Lope y Lu'lu se unieron al cortejo. El féretro estaba tan lejos de ellos que lo perdían de vista una y otra vez. Finalmente, llegaron a la amplia calle que conducía a la puerta de Carmona, donde por primera vez abarcaron con la mirada a toda la comitiva fúnebre. Debían de ser varios miles los que seguían el féretro del hakim. Lope estaba impresionado con la idea de que Yunus hubiera conocido a tanta gente, y de que hasta él mismo pudiera contarse conocido del hakim.

De pronto, llegaron desde delante fuentes gritos, que apagaron los lamentos de las mujeres. El féretro estaba a sólo un par de pasos de la puerta. Los portadores se habían dividido para dejar pasar a un notable, que entró por la puerta acompañado de una escolta a caballo. Los jinetes intentaron hacer un lugar a su señor y su séquito, pero no consiguieron avanzar. El cortejo ocupaba todo el ancho de la calle. Lope era uno de los pocos que podía observarlo todo, pues era lo bastante alto para poder minar por encima de las cabezas de los demás. Sólo ahora advirtió que todas las tiendas de ambos lados de la calle estaban cerradas, con las puertas atrancadas y las ventanas ocultas tras los postigos. La gente estaba en los tejados, mirando desde las balaustradas. Vio que, delante, los jinetes metían sus caballos entre la multitud y empezaban a espantar a la gente a latigazos. Vio cómo, contra lo que era de esperar, se abría una calle ante los caballos y la multitud era obligada a estrecharse contra los lados, mientras, en los bordes, algunos huían para refugiarse en las callejas laterales. Vio algunos puños levantándose sobre las cabezas, mientras el griterío se hacía cada vez más intenso. Vio de repente que, delante, a la izquierda de la puerta, un grupo de hombres salía corriendo de la calle que bordeaba la muralla interior y se precipitaba sobre la multitud con terribles rugidos, como si acudieran en ayuda de los jinetes.

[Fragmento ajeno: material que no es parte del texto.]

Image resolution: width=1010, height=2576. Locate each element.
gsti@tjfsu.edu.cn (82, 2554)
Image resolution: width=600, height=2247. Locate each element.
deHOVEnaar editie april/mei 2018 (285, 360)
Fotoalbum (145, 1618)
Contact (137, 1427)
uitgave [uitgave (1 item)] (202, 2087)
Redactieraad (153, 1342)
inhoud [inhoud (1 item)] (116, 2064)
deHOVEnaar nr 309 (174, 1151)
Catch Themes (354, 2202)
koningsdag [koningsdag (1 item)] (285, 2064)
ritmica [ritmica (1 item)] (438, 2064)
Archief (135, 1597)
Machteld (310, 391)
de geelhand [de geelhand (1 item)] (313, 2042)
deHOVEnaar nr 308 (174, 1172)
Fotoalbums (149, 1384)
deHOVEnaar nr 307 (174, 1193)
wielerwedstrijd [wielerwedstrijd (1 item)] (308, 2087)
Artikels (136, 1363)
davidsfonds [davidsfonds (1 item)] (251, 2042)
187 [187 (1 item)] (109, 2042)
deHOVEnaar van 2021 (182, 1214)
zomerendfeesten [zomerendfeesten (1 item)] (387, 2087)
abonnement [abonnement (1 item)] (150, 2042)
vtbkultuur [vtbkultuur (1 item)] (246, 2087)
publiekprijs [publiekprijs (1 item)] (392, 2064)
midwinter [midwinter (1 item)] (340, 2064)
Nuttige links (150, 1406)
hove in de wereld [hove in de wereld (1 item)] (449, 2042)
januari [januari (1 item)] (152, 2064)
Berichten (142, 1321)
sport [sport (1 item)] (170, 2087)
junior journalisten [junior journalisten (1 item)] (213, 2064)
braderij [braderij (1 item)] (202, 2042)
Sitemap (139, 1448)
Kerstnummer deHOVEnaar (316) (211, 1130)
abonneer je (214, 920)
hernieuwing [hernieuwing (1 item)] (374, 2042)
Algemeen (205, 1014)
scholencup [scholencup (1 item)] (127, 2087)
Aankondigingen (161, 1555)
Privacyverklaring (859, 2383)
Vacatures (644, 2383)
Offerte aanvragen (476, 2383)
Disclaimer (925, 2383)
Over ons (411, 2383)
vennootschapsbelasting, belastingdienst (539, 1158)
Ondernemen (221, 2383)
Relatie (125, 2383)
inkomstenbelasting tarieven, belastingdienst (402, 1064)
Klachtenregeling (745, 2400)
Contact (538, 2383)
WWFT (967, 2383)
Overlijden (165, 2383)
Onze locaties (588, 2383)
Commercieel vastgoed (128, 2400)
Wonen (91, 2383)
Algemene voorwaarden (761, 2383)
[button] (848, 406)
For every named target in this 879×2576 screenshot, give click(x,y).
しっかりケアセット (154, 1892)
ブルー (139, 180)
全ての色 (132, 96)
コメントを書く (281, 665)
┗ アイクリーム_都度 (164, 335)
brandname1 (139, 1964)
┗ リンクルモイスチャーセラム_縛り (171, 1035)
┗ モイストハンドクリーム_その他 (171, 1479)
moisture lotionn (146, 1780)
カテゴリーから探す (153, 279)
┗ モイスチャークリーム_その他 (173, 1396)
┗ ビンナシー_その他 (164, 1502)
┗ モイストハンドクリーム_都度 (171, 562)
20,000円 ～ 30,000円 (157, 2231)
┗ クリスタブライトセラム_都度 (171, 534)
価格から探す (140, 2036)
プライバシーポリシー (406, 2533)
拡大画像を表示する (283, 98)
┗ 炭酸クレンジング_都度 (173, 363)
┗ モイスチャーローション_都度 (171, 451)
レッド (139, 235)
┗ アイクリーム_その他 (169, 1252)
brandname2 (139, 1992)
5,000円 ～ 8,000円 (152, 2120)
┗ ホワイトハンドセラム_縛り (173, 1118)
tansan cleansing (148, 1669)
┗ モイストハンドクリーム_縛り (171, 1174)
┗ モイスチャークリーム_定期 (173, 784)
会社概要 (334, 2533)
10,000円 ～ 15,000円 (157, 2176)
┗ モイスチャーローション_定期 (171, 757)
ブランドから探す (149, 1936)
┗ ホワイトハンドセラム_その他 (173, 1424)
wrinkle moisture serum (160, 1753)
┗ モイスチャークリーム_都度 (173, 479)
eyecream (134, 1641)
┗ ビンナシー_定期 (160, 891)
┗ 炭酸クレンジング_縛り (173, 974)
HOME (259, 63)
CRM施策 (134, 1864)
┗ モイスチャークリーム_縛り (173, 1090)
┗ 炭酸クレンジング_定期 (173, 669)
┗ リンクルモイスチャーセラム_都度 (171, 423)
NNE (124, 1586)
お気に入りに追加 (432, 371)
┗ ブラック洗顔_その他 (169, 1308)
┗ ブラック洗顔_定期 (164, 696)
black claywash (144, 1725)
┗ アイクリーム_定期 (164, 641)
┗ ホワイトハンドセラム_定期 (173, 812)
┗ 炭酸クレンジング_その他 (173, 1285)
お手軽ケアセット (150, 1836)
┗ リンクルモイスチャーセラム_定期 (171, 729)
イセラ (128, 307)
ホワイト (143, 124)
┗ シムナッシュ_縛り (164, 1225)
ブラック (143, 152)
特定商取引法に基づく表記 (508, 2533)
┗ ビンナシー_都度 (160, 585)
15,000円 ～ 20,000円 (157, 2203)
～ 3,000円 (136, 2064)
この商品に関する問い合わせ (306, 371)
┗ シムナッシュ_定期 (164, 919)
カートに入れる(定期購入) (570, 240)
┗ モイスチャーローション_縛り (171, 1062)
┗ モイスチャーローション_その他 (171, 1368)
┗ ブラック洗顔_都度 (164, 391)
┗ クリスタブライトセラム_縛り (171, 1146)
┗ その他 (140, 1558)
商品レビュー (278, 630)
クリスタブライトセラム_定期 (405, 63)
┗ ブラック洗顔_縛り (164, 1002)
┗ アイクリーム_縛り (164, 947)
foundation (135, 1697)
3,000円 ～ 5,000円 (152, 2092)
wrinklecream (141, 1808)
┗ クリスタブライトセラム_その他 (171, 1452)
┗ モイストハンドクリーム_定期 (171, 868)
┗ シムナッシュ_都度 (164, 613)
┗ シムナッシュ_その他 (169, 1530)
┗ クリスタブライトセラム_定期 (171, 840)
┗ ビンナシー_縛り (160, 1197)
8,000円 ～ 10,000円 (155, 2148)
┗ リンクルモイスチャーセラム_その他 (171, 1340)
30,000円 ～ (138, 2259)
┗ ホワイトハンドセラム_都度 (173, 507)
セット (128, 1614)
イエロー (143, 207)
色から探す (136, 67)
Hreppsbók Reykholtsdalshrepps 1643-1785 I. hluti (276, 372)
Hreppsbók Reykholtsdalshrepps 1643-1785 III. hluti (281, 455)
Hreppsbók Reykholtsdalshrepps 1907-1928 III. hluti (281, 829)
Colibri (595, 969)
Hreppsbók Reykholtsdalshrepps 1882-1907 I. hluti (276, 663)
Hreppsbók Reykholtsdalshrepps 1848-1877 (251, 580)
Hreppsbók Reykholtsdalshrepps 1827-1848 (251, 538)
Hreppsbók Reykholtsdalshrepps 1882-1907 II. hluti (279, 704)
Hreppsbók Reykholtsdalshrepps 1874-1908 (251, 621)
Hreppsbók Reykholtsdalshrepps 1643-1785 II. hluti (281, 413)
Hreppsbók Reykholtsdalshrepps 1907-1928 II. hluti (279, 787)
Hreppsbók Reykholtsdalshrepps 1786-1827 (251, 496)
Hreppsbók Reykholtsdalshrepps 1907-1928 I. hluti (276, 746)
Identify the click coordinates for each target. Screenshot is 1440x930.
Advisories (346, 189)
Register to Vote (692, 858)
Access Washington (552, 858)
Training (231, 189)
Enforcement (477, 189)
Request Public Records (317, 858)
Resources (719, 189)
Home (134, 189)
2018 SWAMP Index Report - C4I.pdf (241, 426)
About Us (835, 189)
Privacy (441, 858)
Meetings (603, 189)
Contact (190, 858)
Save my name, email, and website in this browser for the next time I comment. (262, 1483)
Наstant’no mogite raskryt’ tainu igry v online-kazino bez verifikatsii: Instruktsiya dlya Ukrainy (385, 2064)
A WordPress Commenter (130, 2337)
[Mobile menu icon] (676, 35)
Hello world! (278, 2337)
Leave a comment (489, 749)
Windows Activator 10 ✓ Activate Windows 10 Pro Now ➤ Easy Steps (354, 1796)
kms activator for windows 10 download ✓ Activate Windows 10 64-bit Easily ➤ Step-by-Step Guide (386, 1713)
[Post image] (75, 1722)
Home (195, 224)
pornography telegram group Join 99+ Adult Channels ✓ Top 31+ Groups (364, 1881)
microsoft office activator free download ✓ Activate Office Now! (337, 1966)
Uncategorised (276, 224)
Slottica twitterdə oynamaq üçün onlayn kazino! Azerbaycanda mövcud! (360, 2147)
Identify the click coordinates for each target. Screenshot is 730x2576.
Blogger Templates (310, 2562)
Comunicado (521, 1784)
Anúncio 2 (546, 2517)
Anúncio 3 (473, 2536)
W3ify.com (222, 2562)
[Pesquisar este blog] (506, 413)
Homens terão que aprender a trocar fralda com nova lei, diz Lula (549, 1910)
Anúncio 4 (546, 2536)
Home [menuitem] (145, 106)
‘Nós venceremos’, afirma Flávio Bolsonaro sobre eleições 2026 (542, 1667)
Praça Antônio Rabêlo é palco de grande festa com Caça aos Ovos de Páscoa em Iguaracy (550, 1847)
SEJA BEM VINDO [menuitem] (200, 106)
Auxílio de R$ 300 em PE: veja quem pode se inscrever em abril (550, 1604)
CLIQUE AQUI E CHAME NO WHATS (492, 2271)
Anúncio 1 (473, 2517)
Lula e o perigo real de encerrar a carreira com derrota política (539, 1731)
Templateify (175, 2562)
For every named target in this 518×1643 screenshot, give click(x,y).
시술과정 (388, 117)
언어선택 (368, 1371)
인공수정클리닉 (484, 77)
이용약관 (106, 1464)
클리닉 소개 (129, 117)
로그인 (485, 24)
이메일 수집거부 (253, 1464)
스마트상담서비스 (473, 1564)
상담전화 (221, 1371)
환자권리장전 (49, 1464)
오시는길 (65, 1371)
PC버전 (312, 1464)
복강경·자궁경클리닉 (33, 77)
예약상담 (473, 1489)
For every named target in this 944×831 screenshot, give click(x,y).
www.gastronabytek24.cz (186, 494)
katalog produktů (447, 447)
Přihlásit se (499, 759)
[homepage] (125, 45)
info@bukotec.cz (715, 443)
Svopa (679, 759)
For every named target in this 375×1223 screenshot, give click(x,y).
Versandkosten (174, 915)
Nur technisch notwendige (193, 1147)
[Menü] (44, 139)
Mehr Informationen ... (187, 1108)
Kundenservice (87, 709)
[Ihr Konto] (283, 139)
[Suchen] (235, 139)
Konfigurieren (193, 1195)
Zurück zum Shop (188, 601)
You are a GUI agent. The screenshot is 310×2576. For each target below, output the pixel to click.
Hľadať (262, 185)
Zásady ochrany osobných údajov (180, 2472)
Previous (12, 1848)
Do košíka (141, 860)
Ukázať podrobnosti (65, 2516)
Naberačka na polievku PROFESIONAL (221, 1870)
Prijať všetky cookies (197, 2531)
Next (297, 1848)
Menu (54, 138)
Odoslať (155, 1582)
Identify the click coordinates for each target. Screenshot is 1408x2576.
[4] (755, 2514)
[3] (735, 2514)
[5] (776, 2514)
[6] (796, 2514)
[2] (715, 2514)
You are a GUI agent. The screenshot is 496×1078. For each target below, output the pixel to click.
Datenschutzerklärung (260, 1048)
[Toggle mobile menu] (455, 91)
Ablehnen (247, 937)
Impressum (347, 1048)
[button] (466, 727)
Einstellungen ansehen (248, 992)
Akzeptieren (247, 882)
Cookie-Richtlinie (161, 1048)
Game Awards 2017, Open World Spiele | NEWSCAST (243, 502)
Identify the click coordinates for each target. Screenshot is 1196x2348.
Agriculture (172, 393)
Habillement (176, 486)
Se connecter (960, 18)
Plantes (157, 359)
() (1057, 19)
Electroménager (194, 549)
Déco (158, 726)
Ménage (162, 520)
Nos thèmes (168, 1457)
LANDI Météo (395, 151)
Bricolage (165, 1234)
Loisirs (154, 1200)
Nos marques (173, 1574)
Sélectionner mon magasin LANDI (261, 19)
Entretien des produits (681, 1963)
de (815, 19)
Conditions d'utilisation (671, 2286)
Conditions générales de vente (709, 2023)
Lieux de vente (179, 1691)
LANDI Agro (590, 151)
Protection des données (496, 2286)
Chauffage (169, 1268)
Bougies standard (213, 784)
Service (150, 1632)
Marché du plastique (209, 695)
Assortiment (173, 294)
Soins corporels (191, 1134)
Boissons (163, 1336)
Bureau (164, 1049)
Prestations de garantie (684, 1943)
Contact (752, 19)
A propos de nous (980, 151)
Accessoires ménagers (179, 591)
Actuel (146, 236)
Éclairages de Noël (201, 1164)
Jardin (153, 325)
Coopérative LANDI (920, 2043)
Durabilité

Y luego todo sucedió muy de prisa. El féretro, tambaleándose sobre los hombros de sus portadores, desapareció en la oscuridad de la puerta. Uno de los caballos se levantó sobre las patas traseras y derribó a su jinete, que sin embargo no soltó las riendas y siguió sujetando a su montura desde el suelo, mientras el animal daba coces hacia atrás, intentando liberarse. La gente del cortejo se apartó espantada por el caballo. También los de delante, los que iban a la cabeza de la comitiva fúnebre empezaban ahora a retroceder. Allí aparecían cada vez más hombres que se precipitaban con abierta hostilidad contra los miembros del cortejo. Algunos iban armados con palos.

Luego Lope vio volar las primeras piedras. También desde los tejados arrojaban piedras. Lope se mantuvo firme ante la marea de gente que intentaba huir. Oyó la voz de Lu'lu detrás de él:

—¡Señor! ¡Sayyid! ¡Tenemos que largarnos de aquí! ¡Escuchadme, sayyid, tenemos que irnos!

De pronto vio a Karima, a menos de cincuenta pasos, de pie con su oscuro vestido de luto, la espalda recta y extrañamente serena en medio de la caótica muchedumbre, hasta que el caballo sin jinete le cubrió la vista. Quienes intentaban ponerse a salvo de sus cascos corrían unos contra otros, empujándose y, al agarrarse, cayendo al suelo; hombres, mujeres, niños, todos revueltos, mientras otros huían pisoteando sin contemplaciones a los caídos. Finalmente, el caballo consiguió soltarse y, aterrorizado, galopó relinchando y con la cabeza en alto hacia donde se encontraban los otros jinetes, que habían retrocedido hacia el camino que llevaba a la puerta. Karima ya no estaba a la vista. Lope la buscó en vano con la mirada. La calle empezaba a quedar vacía, y Lope observó una a una a las personas que yacían en el suelo, entre la gente que huía.